また、熱圏は電離層と重なっており、電離層は地上の電波伝播に実用的な役割を果たしています。そのため、この層は物理的に極端な環境であるだけでなく、通信や宇宙活動にとっても重要な領域なのです。
なぜ直感に反して感じられるのか
地表付近で私たちが「熱」を学ぶのは、日常の体験を通してです。夏の暖かい空気、湯気、オーブン、暖房器具、日光に当たった肌の感覚など、どれもたくさんの粒子が密集し、効率よくエネルギーを伝える状況です。
熱圏は、そうした直感を裏切る存在です。非常に高い温度の数値が示されていても、「触ったら危険なほど熱い」とは限らないことを教えてくれます。重要なのは、1つひとつの粒子が持つエネルギーの大きさだけでなく、その場に粒子がどれだけ存在し、どのくらい頻繁に衝突しているかという点なのです。
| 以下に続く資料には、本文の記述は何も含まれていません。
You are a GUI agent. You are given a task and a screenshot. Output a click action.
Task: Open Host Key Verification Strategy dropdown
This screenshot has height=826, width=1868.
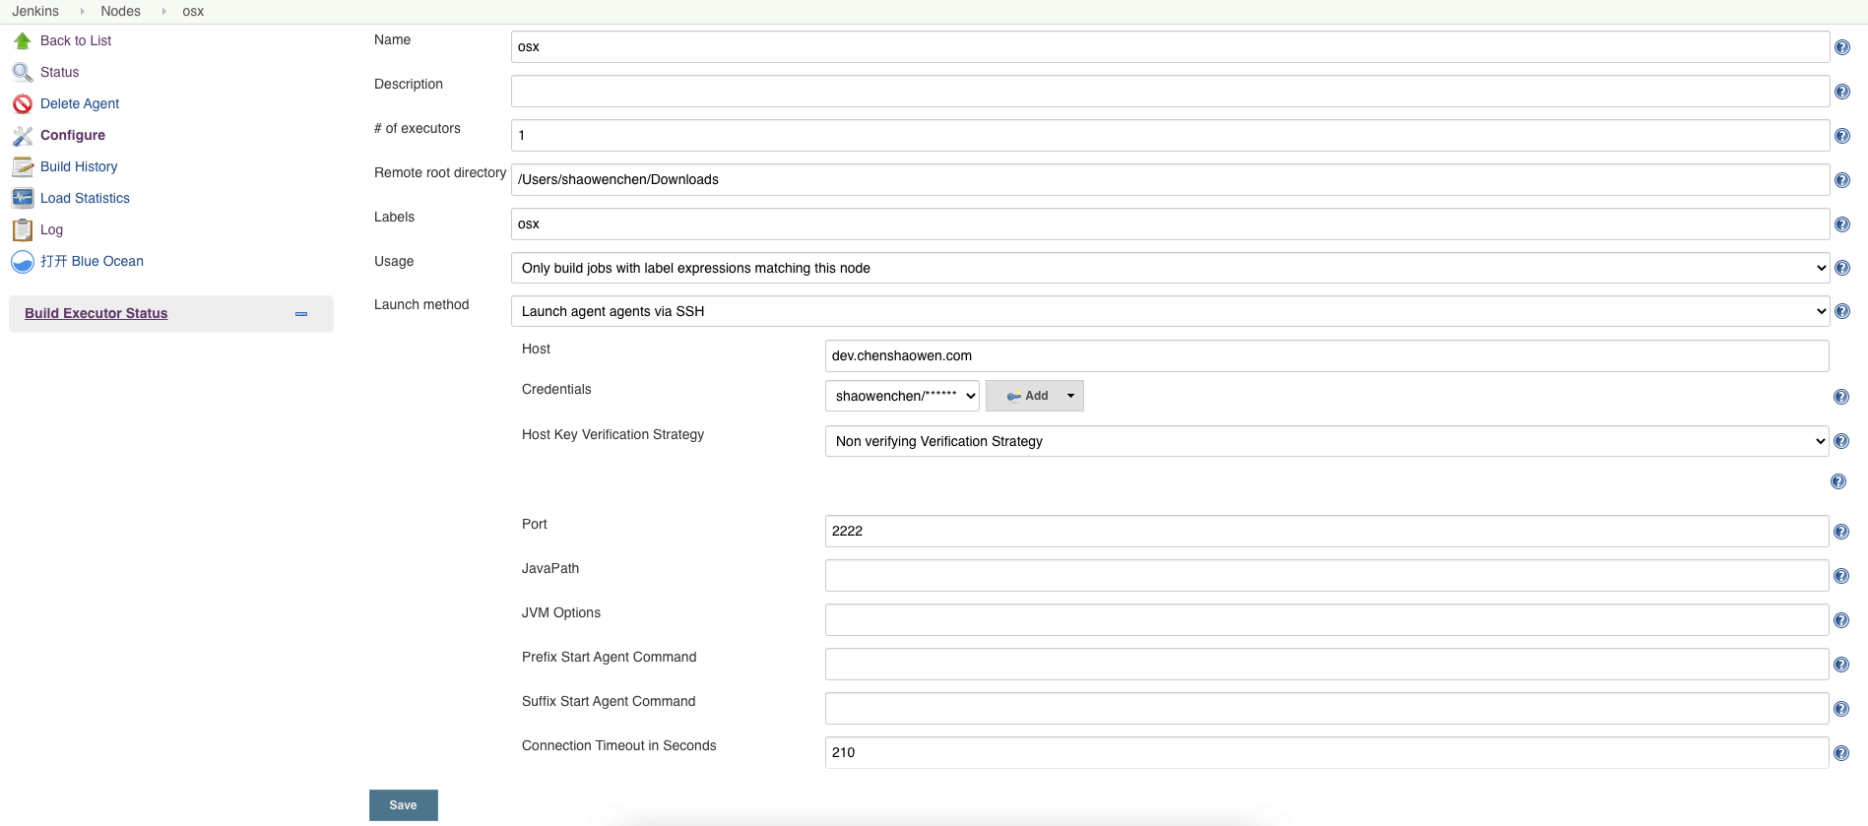pyautogui.click(x=1325, y=441)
この層では、分子同士がほとんど出会うことがありません。ですから、どれほど派手な温度になっていても、密度の高い空気のように熱を届けることができないのです。
「宇宙のそば」を感じさせる場所
熱圏は、地球の大気が、私たちの頭上に広がる「空」というよりも、宇宙の縁に近づいていく領域を占めています。ここにはオーロラやプラズマの豊富な領域、そしてISSの軌道が含まれます。また、しばしば宇宙空間の境界と見なされる高度100 kmのカーマン・ラインにも近い場所です。
それでも、ここは紛れもなく地球大気の一部です。
熱圏が魅力的なのは、まさにこの点にあります。温度としては高温でも、人間が感じる「熱さ」とは一致しない。大気の一部でありながら、地表の空気とは似ても似つかない。ほとんど何もないようでいて、実は活動に満ちている。自然がいかに精密でありながら、人間の直感に反するふるまいを見せるかを示す、最良の例のひとつなのです。